I am not a runner. Not naturally, not even a little bit. I used to make myself run sometimes back in high school . . . I think I even ran a few miles once or twice. I hated it. Let’s just say I’ve always been one of those people that was never very likely to live long in the event of a Zombie apocalypse. I’ve also been militantly ANTI-signing-up-for-road-races . . . partially because EVERYBODY seems to do it once they graduate from college. It’s like some misguided masochistic rite of passage. College graduation seems to perpetually be followed by road races and the eventual adoption/purchasing of a dog. And I wanted none of it. I’ve always found other fulfilling pursuits.
HOWEVER, after a LONG period of being sick (like 18 months, give or take a few), I decided that I needed a little extra motivation to get in shape, and I had seen a couple of FUN looking 5k races (you know, the color run, runs involving costumes, silly runs you can do with friends. . . you get the idea), so on New Years I told my sister that I wanted to run a 5k sometime during this new year. 5k = 3.12 miles, and I supposed I should probably be able to run 3.12 miles. I’m not big on new year’s resolutions, but it seemed like a good plan in general, SO I told her she was in charge of making sure I signed up/ran a 5k with her at some point during 2014. She agreed to make sure I followed through.
Fast-forward a few months
to a moment when I am suddenly added to a text-message strand with an abundance of unread messages. . .
Can we talk about this? I get added to this devious message strand by my super-scheming-yet-seemingly-oblivious siblings, the punks! I saw it, laughed really hard because I figured that I’d be in “the know” and ahead of their game . . . I would never give in to running a race longer than a 5k! Laughing at the lack of guile in my wonderful family, I posted the above picture on my facebook page, letting them know I was aware of their machinations. It was then that I learned the terrifying truth.
That’s right. My sister, who I love and trust, signed me up for a ten mile road race. Not only that, but our team name is STAR WARS, in tribute the the fact that the Broad Street Run will be taking place on May the Fourth (as in: “May the fourth be with you”). Reality began to set in as the messages continued. . .
I finally weighed in on the conversation, my own dubious opinions evident (at least, I thought so).

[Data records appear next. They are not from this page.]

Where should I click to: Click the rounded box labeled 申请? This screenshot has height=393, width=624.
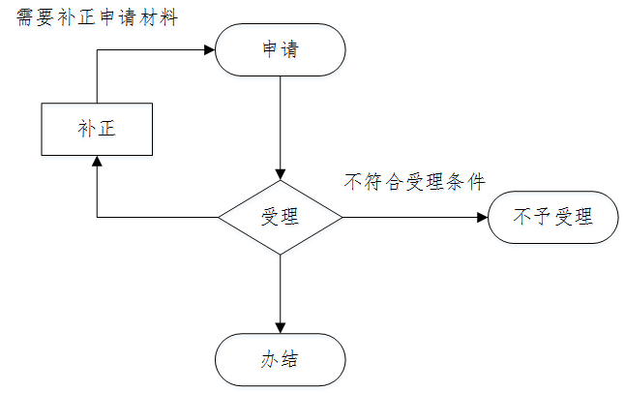coord(280,49)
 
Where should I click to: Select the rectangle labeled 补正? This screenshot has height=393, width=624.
coord(97,130)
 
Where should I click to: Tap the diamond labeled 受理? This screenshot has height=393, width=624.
coord(280,217)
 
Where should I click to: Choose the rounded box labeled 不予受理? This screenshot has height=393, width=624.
coord(553,217)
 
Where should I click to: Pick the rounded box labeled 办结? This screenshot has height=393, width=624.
coord(280,359)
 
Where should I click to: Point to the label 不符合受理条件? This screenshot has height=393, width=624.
coord(414,181)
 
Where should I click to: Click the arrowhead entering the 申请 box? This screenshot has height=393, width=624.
coord(208,49)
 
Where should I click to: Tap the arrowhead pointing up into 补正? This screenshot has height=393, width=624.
coord(97,162)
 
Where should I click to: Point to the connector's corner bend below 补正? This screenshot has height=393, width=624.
coord(97,217)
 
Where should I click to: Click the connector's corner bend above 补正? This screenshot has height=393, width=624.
coord(97,49)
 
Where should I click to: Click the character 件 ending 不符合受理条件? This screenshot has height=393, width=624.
coord(476,181)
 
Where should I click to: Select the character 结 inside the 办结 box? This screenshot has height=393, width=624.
coord(289,359)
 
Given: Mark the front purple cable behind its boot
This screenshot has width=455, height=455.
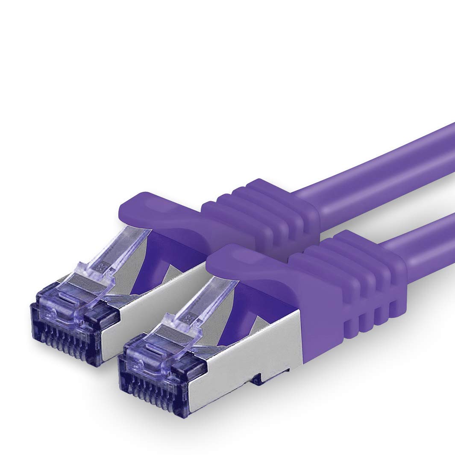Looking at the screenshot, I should pyautogui.click(x=427, y=239).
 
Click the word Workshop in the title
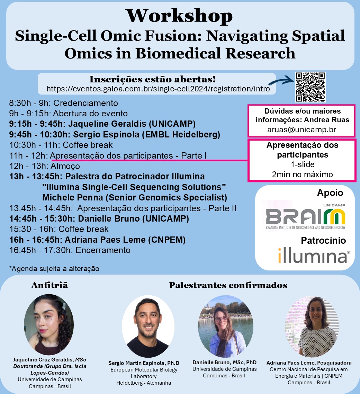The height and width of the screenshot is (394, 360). tap(179, 16)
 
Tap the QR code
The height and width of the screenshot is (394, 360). tap(310, 87)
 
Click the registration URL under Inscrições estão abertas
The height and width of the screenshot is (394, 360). tap(158, 89)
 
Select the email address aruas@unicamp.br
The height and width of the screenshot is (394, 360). tap(302, 129)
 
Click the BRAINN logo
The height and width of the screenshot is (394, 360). tap(306, 217)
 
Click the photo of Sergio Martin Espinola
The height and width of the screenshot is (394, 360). tap(148, 326)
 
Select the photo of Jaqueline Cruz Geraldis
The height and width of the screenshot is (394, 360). tap(49, 325)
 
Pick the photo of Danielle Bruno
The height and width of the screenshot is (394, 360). tap(226, 326)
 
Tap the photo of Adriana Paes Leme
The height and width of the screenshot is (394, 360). tap(312, 326)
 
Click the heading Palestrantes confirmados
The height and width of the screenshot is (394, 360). tap(228, 285)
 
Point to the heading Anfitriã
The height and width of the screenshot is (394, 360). tap(50, 285)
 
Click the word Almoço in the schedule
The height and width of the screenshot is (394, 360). tap(65, 166)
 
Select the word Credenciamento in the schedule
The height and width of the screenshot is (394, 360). tap(86, 103)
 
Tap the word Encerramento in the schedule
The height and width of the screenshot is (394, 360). tap(103, 250)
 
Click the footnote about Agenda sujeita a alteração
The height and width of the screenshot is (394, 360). tap(54, 269)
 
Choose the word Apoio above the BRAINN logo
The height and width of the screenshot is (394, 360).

Fast-forward a few more weeks . . .
My initial feelings of fear and dread have now passed (mostly), and I have since decided to throw myself into the planning/preparation with dedication. I am currently in Week 4 of the following training plan, and have only missed one two-mile run so far (everybody gets sick sometimes, right?).
With a few weeks of perspective under my belt, I have to admit something. I am kind of proud of myself. I mean, don’t get me wrong, running in New England in the Winter is not exactly making it to my top 10 favorite activities in life. In fact, running in general will probably never make the favorite activities list, no matter what season we’re talking about . . . but it is kind of fulfilling and empowering to see myself get better at this miserable process as I go. I can (begrudgingly) admit that I am glad I am doing this (despite the fact that it makes me HUGELY nervous that I still have yet to run even half of what I will need to run come May)!
SO, with that small bit of perspective firmly in mind, I’ll keep training. Any tips from more veteran runners are hugely welcome, and once May 4th has come and gone, I’ll let you all know how the race goes down!